◆ EXERCISE DETAILS
Count the lines in the listing below that contain the word "from". Reply with the number only.

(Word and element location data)
-*-

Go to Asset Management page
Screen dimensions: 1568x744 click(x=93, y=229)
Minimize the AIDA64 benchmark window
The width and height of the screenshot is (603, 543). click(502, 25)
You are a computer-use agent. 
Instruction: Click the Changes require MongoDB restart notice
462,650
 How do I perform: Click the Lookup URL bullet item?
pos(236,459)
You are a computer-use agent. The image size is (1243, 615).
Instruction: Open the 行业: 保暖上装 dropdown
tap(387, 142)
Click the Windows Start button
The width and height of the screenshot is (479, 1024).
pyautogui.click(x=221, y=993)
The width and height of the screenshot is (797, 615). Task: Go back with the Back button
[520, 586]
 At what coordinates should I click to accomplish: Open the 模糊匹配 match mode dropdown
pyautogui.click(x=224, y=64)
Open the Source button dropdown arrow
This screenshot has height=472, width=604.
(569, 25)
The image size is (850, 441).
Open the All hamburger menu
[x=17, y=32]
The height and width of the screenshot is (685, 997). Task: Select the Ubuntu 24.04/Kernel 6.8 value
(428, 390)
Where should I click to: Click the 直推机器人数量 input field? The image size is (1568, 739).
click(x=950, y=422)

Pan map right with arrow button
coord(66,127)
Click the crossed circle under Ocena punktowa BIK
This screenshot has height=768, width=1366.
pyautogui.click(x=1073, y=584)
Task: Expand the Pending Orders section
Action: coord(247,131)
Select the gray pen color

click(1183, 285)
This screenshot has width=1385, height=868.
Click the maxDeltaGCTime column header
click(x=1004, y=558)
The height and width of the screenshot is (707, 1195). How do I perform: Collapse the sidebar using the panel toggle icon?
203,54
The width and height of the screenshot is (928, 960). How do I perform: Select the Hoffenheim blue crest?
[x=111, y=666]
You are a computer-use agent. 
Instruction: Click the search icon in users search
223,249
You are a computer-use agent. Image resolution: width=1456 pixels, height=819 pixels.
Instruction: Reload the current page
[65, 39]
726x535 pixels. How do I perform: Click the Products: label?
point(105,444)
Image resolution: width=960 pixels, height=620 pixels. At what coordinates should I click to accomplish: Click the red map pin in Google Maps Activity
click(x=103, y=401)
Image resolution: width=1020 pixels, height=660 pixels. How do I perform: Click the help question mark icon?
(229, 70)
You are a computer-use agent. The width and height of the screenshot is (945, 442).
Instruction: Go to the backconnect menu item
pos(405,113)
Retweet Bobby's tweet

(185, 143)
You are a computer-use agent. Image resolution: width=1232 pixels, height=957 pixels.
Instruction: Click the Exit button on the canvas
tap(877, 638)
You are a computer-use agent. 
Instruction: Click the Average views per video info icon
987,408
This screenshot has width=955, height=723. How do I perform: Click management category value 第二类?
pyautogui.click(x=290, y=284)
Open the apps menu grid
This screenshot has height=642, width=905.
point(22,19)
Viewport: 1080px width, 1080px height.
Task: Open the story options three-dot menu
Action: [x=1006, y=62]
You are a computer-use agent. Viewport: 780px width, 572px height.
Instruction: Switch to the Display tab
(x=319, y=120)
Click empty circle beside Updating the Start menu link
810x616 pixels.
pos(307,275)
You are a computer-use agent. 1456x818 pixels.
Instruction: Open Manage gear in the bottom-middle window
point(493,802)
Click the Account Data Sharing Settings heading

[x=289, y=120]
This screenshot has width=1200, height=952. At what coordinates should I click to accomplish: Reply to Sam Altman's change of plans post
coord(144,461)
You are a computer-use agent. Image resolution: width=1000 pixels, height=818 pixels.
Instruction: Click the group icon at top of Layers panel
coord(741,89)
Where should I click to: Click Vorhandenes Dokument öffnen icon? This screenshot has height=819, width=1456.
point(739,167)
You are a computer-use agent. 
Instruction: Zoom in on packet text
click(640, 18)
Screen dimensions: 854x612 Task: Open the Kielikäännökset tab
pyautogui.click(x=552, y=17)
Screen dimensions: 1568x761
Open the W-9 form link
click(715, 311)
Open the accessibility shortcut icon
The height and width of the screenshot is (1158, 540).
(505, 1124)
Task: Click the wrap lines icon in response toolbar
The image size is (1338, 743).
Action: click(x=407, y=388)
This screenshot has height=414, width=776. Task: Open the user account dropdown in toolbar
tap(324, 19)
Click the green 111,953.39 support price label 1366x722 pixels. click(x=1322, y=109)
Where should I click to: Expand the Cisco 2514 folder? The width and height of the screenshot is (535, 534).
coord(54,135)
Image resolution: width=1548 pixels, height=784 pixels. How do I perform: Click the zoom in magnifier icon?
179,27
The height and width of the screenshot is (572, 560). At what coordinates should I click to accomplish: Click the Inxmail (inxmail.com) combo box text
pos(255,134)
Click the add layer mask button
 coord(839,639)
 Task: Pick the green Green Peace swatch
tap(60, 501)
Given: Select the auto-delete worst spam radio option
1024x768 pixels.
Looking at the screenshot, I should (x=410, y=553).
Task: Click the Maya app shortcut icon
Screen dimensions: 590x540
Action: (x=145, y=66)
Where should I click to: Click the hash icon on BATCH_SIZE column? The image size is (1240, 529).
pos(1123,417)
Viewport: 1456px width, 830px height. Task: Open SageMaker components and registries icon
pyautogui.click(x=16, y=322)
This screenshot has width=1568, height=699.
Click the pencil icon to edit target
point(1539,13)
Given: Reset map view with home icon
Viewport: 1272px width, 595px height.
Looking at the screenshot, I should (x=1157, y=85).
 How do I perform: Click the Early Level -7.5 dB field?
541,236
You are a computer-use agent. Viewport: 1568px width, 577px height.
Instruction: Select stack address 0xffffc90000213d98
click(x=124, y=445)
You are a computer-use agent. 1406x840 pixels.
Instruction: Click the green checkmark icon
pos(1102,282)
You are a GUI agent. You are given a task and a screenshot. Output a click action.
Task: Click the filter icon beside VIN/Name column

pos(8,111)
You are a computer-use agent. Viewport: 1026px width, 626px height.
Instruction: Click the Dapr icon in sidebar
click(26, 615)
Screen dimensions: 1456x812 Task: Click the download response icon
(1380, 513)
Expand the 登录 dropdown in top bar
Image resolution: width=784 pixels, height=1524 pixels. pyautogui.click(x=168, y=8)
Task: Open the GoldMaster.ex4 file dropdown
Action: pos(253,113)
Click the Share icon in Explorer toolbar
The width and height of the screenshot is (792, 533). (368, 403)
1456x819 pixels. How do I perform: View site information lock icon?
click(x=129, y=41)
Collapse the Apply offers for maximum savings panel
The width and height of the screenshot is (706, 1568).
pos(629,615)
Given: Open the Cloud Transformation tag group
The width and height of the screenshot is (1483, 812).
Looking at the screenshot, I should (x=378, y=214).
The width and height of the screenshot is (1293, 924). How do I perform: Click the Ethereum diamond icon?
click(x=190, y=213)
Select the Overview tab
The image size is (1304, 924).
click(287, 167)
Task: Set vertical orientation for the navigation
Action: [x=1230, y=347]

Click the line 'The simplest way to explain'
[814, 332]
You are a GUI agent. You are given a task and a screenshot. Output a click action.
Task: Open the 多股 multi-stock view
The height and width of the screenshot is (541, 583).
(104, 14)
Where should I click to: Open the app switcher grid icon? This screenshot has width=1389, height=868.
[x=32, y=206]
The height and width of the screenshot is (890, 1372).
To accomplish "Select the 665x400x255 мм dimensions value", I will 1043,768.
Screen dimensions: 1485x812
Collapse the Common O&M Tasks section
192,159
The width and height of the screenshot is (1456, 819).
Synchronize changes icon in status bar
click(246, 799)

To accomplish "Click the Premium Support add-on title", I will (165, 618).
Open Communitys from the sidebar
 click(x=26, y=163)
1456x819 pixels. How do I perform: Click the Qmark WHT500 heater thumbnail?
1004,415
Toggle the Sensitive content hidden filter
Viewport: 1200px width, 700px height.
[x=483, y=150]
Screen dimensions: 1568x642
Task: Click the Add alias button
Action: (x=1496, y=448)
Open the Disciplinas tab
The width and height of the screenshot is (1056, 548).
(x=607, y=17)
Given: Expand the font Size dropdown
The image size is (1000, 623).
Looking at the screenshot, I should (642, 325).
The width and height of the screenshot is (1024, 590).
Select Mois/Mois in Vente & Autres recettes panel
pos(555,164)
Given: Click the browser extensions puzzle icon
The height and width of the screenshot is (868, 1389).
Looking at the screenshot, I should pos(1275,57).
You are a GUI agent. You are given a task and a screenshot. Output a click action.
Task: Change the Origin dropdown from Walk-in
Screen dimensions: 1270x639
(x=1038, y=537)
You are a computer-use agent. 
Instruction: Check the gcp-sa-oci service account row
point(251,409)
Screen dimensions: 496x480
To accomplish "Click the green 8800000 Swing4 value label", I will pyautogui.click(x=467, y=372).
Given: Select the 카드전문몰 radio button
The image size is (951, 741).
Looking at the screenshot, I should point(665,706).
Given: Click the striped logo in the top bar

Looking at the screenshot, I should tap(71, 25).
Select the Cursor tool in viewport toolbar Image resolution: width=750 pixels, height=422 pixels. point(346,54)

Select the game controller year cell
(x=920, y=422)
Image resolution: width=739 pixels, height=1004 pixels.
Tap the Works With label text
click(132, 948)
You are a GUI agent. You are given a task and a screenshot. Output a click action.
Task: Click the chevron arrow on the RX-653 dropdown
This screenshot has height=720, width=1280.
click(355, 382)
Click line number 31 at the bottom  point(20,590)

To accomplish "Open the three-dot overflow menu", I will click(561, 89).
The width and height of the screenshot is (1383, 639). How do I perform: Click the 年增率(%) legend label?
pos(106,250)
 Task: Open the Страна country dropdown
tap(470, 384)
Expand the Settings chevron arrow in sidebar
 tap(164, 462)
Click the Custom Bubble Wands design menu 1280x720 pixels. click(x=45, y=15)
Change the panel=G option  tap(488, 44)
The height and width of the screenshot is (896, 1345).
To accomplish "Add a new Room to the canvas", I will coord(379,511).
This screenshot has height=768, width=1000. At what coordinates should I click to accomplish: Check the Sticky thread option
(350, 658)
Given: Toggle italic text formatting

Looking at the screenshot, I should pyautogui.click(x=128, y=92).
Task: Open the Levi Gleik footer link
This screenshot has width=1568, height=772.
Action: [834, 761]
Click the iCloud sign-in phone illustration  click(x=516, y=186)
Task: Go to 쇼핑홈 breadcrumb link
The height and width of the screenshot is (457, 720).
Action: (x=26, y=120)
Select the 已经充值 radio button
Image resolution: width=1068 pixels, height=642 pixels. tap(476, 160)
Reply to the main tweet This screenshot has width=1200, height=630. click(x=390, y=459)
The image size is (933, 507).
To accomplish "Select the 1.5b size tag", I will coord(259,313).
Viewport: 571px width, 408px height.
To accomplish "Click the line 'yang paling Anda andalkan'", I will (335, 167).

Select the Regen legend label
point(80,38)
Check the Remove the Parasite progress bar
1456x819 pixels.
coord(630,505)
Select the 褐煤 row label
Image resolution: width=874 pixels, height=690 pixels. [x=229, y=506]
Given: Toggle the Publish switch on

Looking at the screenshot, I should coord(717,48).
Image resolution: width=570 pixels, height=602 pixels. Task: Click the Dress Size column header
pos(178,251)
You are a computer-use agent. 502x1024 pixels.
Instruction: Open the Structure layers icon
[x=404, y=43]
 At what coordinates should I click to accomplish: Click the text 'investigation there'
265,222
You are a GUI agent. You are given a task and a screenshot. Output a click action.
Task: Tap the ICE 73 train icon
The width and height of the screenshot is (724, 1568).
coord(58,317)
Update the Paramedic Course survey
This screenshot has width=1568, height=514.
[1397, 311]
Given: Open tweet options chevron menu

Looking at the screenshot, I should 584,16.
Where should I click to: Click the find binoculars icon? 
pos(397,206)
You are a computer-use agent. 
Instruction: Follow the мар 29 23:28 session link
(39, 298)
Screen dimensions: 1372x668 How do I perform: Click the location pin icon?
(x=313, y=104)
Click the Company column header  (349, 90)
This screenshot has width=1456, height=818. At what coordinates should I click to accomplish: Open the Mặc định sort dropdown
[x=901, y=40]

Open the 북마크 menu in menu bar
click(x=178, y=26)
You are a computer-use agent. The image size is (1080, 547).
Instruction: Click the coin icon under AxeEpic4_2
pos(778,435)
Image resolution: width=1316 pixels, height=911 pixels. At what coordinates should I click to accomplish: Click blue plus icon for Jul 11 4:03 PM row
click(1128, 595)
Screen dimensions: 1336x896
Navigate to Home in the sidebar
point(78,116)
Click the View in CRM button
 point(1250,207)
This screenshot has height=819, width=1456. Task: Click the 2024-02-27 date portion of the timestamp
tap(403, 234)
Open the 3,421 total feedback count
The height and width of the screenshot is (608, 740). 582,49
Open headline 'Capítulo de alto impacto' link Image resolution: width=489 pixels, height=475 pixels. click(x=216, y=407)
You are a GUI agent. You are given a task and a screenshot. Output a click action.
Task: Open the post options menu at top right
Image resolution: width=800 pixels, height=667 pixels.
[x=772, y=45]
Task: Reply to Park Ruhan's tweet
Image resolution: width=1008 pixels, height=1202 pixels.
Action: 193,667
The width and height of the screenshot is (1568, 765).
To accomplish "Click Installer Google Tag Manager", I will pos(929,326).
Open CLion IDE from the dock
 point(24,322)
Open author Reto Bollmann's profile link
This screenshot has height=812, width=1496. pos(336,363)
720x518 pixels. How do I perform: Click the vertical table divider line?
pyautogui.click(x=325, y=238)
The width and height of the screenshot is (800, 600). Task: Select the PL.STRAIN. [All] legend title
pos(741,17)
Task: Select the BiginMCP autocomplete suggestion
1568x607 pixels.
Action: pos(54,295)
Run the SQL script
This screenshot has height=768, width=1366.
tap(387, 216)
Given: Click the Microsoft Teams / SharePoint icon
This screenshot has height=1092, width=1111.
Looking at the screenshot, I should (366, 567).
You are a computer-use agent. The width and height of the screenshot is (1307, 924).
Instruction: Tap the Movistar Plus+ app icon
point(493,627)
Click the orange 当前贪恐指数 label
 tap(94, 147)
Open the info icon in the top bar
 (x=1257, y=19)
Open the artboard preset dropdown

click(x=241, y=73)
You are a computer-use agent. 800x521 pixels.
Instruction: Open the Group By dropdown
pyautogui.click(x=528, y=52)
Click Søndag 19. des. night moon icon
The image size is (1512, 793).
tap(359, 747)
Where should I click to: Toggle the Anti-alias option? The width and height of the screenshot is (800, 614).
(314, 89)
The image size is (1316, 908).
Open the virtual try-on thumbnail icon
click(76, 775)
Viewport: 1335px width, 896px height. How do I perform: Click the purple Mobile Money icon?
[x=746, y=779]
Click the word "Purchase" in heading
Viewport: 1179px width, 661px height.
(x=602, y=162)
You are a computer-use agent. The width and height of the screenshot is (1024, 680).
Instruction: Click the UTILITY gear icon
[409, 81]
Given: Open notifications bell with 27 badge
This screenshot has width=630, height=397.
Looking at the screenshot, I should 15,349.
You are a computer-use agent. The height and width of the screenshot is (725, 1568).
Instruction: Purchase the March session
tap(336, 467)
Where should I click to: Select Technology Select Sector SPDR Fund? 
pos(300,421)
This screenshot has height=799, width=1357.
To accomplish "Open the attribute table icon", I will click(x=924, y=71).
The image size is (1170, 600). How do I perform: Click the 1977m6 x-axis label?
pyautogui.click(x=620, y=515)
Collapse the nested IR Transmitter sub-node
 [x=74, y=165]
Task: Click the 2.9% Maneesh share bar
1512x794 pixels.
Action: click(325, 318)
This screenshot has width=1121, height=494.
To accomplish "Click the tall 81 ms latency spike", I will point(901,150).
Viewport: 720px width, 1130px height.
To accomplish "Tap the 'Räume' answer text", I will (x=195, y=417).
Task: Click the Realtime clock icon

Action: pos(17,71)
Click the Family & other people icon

-*-

◆ ANSWER
3